Une dynamique « blancs » en région et plus loin
La commercialisation a également évolué. Auparavant, les vins savoyards étaient très majoritairement consommés en région, d’abord par les Savoyards mais également par les touristes en station. « Ils sont toujours bus principalement ici, mais grâce à des viticulteurs précurseurs qui ont su élaborer des vins de grande qualité, ils ont été repérés par des prescripteurs comme les restaurants gastronomiques, des sommeliers et des journalistes, et ont ainsi pu sortir de la fondue-raclette » précise Michel Bouche.

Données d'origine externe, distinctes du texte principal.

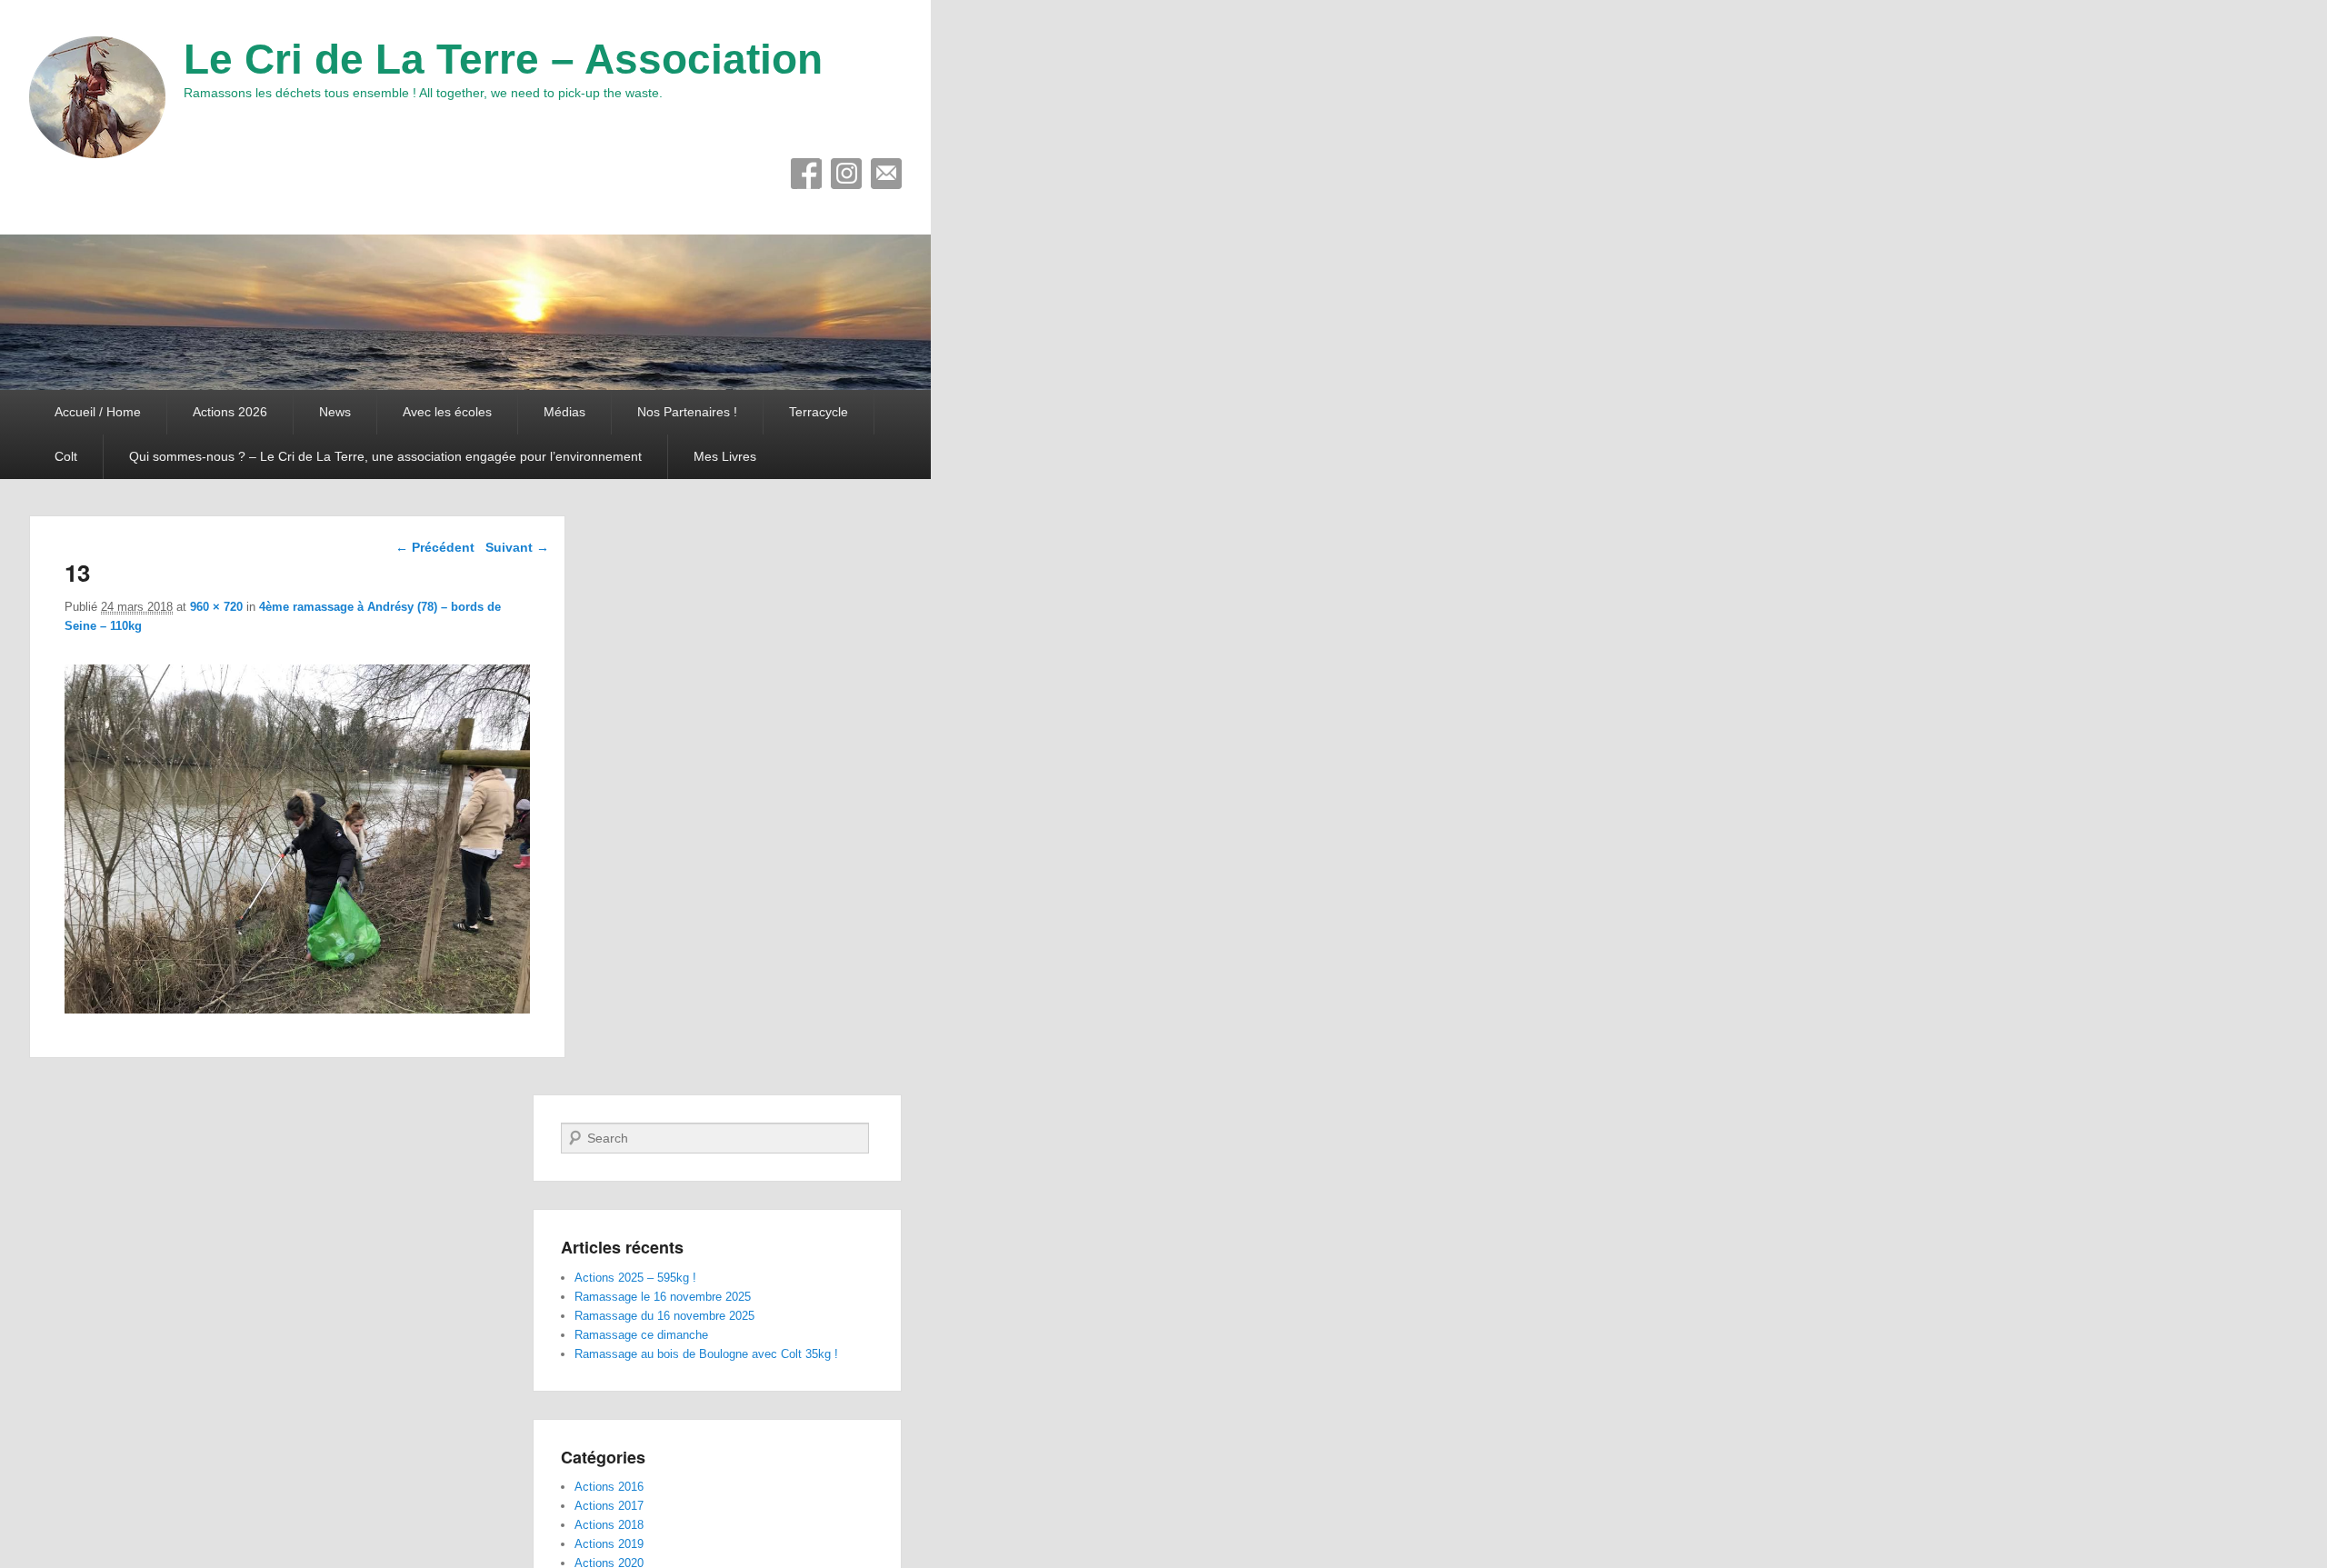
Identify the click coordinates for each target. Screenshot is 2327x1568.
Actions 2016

Les plus grandes cuvées ont commencé à « s’exporter » sur les grandes tables notamment parisiennes et même à l’export qui atteint désormais 7 %. Michel Bouche se souvient qu’un ancien président de l’interprofession disait qu’il n’y avait pas besoin d’aller vendre sur d’autres marchés puisque l’on exportait sur place avec les touristes.
Laurent Cavaillé confirme cette évolution et cette « dynamique de progrès » : « Aujourd’hui, les professionnels comme les sommeliers "s’éclatent" avec les vins de Savoie et la diversité des cépages et des terroirs ; les jeunes sommeliers raffolent de leur originalité et de leur potentiel de fraîcheur. De plus, dans le contexte du changement climatique, nos vins sont de ceux, de plus en plus rares, qui conservent des degrés d’alcool permettant de préserver des équilibres entre l’alcool et l’acidité. » Le vignoble, majoritairement blanc à 72 %, profite aussi de la dynamique de la couleur et des effervescents pour les crémants de Savoie, la huitième et dernière appellation reconnue en 2014. L’interprofession s’attache à renforcer les circuits les plus rémunérateurs car le vignoble, souvent en forte pente et nécessitant davantage de main d’œuvre, engendre des coûts de production plus élevés. Outre la restauration et l’export, elle vise à doper la vente directe en s’appuyant sur la montée en puissance de l’offre œnotouristique. Celle-ci s’est professionnalisée depuis une dizaine d’années (une douzaine de territoires labellisés Vignobles & Découvertes), et de surcroît profite désormais de l’attractivité de la montagne l’été.